Welcome to the Family Movie Night Series

Every month we watch & recap a children’s movie with the Earthquakes and unpack the sneaky media tropes that reinforce bigotry, supremacy, and problematic devices.

Only shorts, but it's a start!

Loop & Float

Screened with R2 (age 6) & Q (age 8)

Watch Loop (2019) & Float (2019)

Spoilers Ahead!

We tried (and failed) to watch The Addams Family (1991) with the 6-year-old and things fell apart.

SO INSTEAD, we’re scrapping the movie early and are gonna catch up on some Pixar shorts. Yay #FamilyMovieNight Fail!

This gives us a chance to finally watch both ‘Float’ and ‘Loop’ with the kids. Which I am excited about!

 

First: ‘Float’ – where a father deals with his child’s neurodivergence (coded as floating powers).

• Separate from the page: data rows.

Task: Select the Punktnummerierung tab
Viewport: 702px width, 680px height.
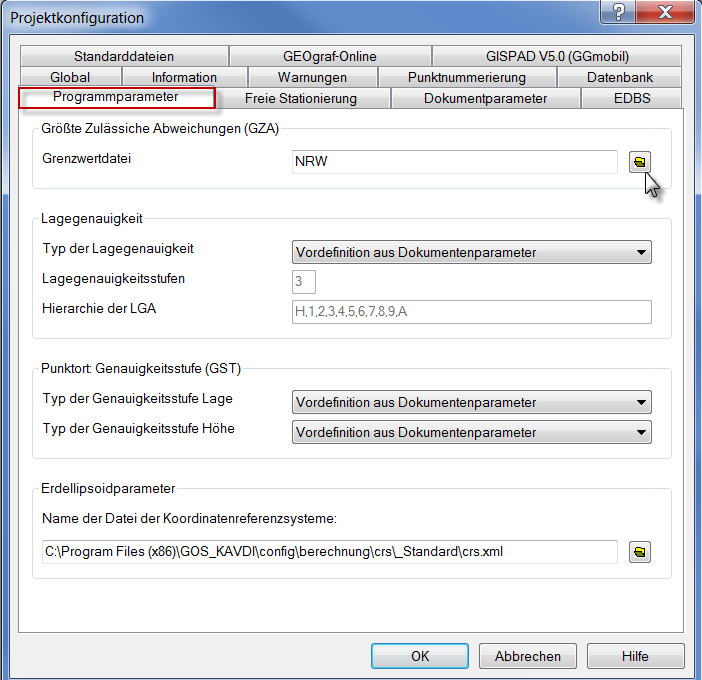Action: (x=467, y=77)
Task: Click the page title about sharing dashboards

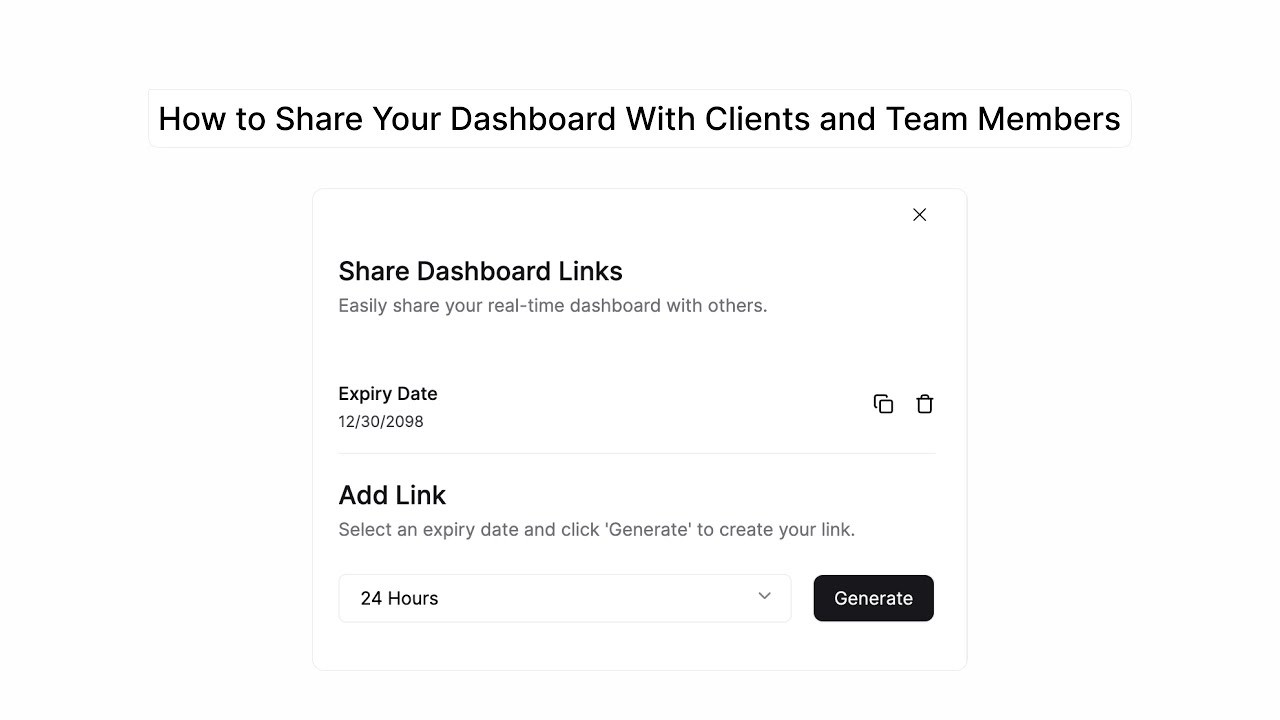Action: pyautogui.click(x=639, y=119)
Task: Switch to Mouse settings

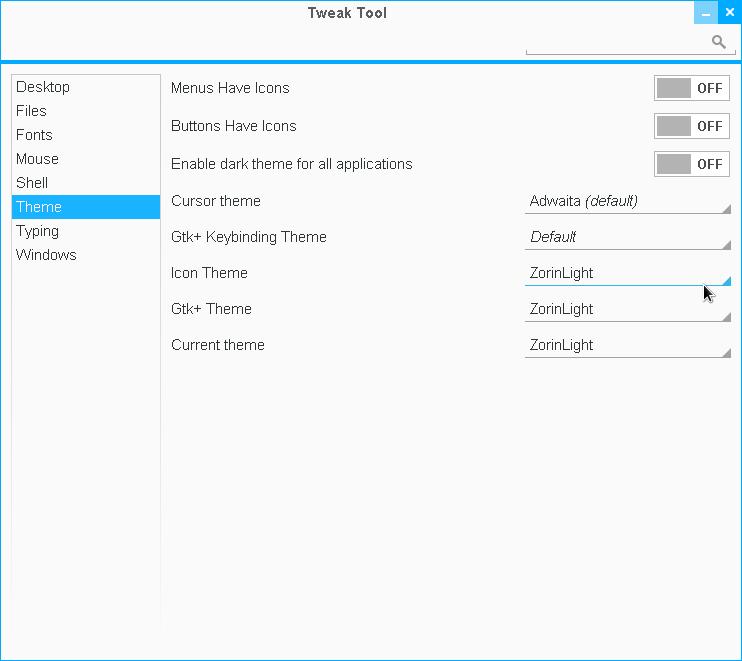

First it’s cool that the baby has these abilities that no one has.

Then it becomes a burden for his dad to deal with – the kid is all over the place, drawing on the ceiling, and the exhausted dad ends up hiding his kid and weighing them down with rocks.

(Pausing to explain to the Earthquakes how the creator of this short is a dad with an autistic kid)

AND YES IT IS ACCURATE.

It’s just… this exhaustion, and most of it comes from the horrible stares and judgement of others so you have to get your kid to comply just to get through the day, or else never leave the house.

And it’s a super hard line to balance – because you can’t talk about parenting a ND kid openly without all sorts of caveats. Because SO MUCH of the problem isn’t the kid, it’s the expectations and lack of access and support we get in parenting them.

But if you whisper ‘this is harder than parenting a kid without disabilities’ there are so many Autism Warrior Parents who are quick to leap in and blame autism, blame neurodiversity, blame the kids themselves. And like – NO THANK YOU, WE ARE NOT IN THE SAME BOAT, BIGOT.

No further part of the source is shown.